# Sniping Question



## daniel_hutsell (Nov 12, 2015)

Just a curious question I've been searching the inter webs for, can one go to sniper school just because they want to learn how to work a long gun but go back to their unit and not be a designated sniper? Is it possible to be a jack of all trades basically?


----------



## Diamondback 2/2 (Nov 12, 2015)

Yes its possible, and common in some units. It was a issue in my old unit, guys in the section not getting school slots, while the btn leadership used it as a reenlistment insensitive for soldiers who were not in the section and had no interest in coming to the section.

If you are looking to just learn long range precision rifle marksmanship, the Army has a few courses. If you are actually wanting to be in a section than go full in, but IMO slots in conventional units shouldn't be wasted on troops who are not going to go to or stay in a section.
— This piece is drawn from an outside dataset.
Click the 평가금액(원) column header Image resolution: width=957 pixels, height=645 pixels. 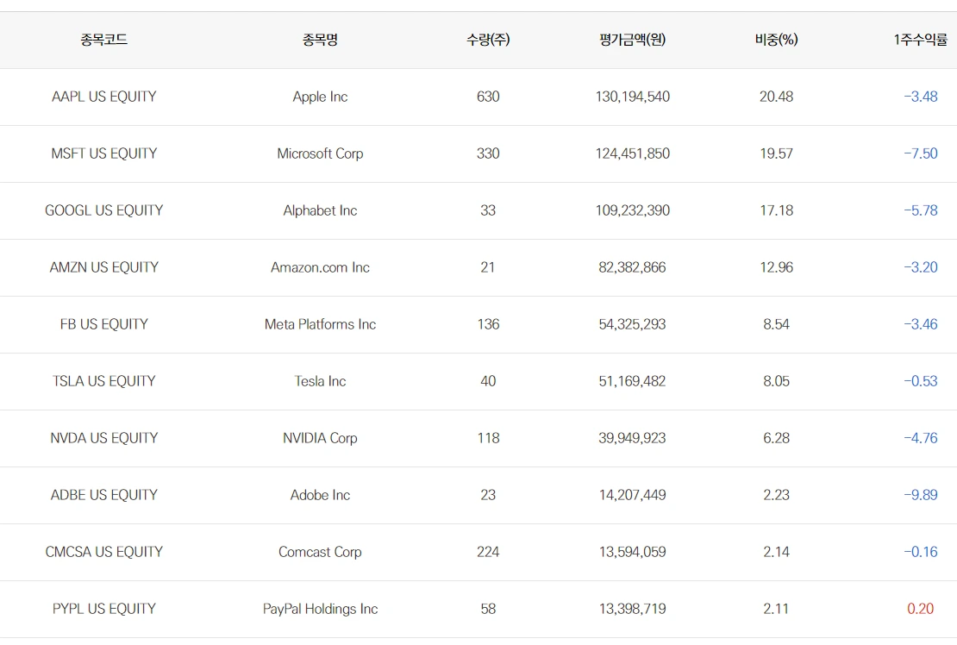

$.02 from a guy who spent almost 3 yrs in a section and never got a slot, while watching countless guys go, who knew they were either taking a squad or platoon in a line unit. Pissed me off.


----------



## AKkeith (Nov 13, 2015)

I see your profile says you are interested in the Army but in case you are looking at the Marine Corps or anyone else looks at this thread, it is Very different in the Marine Corps.
In the Marine Corps only Infantry guys in an Infantry Battalion, can try out for the Scout Sniper Platoon. Then once you are selected into the platoon and become a PIG, it could be a couple months, or could be years, before you go to the Scout Sniper Course and become a HOG. We do not have "jacks of all trades" in the Marine Corps like the Army does. It is a select honor to be a HOG, and once you are a scout sniper 0317, that will be your only infantry job. You wouldn't go back to being an 0311 or anything else after.


----------



## digrar (Nov 13, 2015)

One of the last courses we've got that doesn't pass most of the people that show up, with most washed out before it's even time to go to the range.
Most people passing it will serve in the sniper cell, even those that show aptitude and get close will serve before getting reassessed for competency.


----------



## pardus (Nov 14, 2015)

daniel_hutsell said:


> Just a curious question I've been searching the inter webs for, can one go to sniper school just because they want to learn how to work a long gun but go back to their unit and not be a designated sniper? Is it possible to be a jack of all trades basically?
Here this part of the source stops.